OJK Nilai Pemulihan Ekonomi Global Terbatas

konferensi pers Hasil Rapat Dewan Komisioner Bulanan (RDKB) OJK Desember 2024. (ESG News)

ESG News – Ketua Dewan Komisioner OJK, Mahendra Siregar, menyebut bahwa perkembangan terkini perekonomian global menunjukkan pemulihan yang terbatas. Data ekonomi dari berbagai negara mayoritas berada di bawah ekspektasi, sementara inflasi global masih cukup persisten.

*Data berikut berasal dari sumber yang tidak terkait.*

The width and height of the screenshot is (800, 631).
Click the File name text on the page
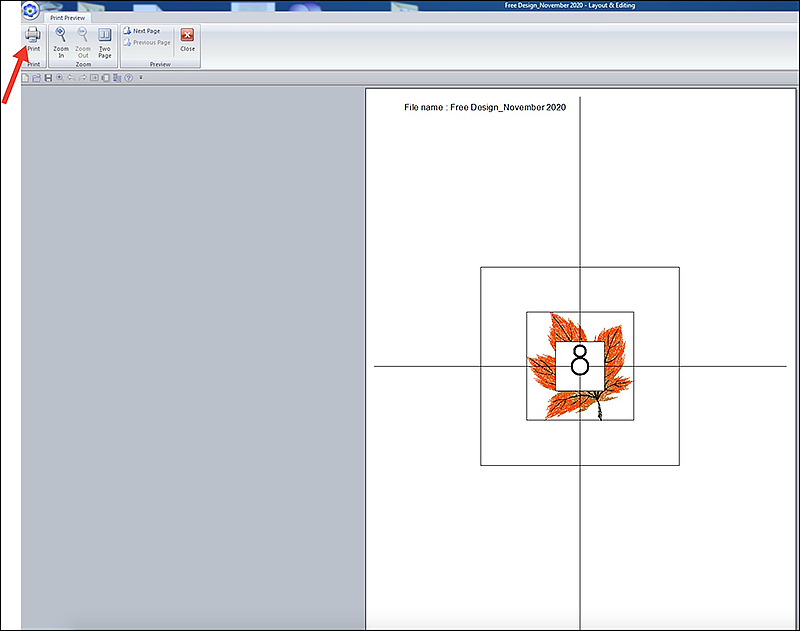click(x=484, y=107)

“Hal ini mendorong posisi dari bank-bank sentral global untuk lebih netral ke depan, meski mayoritas bank sentral telah menurunkan suku bunga kebijakan dalam dua bulan terakhir ini,” ujar Mahendra dalam konferensi pers Hasil Rapat Dewan Komisioner Bulanan (RDKB) OJK Desember 2024 di Jakarta, Selasa.

Kondisi Ekonomi AS

Dari Amerika Serikat (AS), perekonomian dan data ketenagakerjaan menunjukkan pertumbuhan solid dengan inflasi yang masih cenderung sticky. The Federal Reserve (The Fed) memberikan sinyal kebijakan “higher for longer” dengan pemangkasan Fed Fund Rate (FFR) hanya sebesar 50 basis poin (bps) pada tahun 2025 dari sebelumnya pemangkasan 75 bps, meski ekspektasi pasar berada di kisaran 75 hingga 100 bps.

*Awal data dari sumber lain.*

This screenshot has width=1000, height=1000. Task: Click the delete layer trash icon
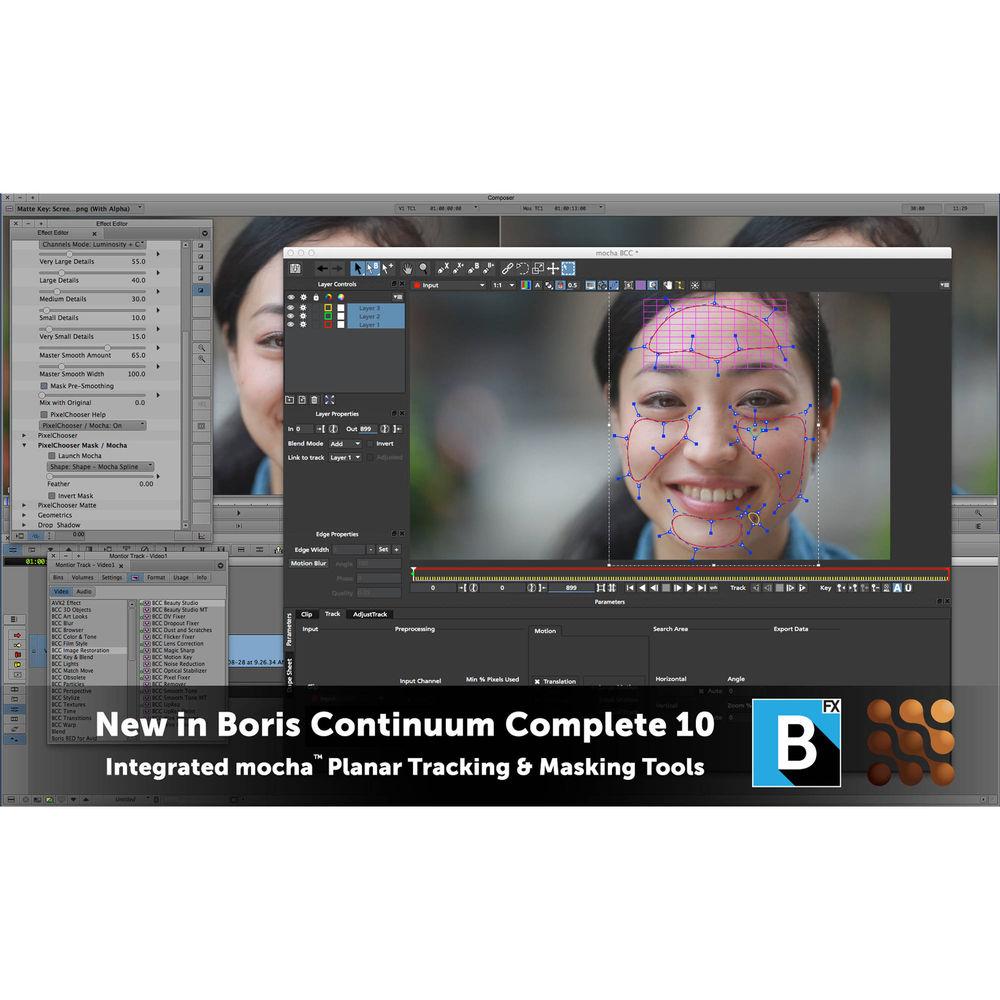314,400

Pada pertemuan Federal Open Market Committee (FOMC) Desember 2024, The Fed telah memangkas suku bunga acuannya sebesar 25 bps. Kebijakan ini terus mencerminkan kehati-hatian di tengah dinamika pasar keuangan yang turut dipengaruhi oleh kebijakan Presiden terpilih AS, Donald Trump, yang menambah volatilitas pasar.

Perkembangan di Asia

Dari regional Asia, pemulihan di China mulai terlihat dari sisi supply meskipun belum ada sinyal perbaikan signifikan dari sisi demand. Data Consumer Price Index (CPI) menunjukkan tren disinflasi, sementara ekspor masih terkontraksi. Namun, Purchasing Managers’ Index (PMI) manufaktur tercatat berada di zona ekspansi, memberikan harapan adanya perbaikan ke depan.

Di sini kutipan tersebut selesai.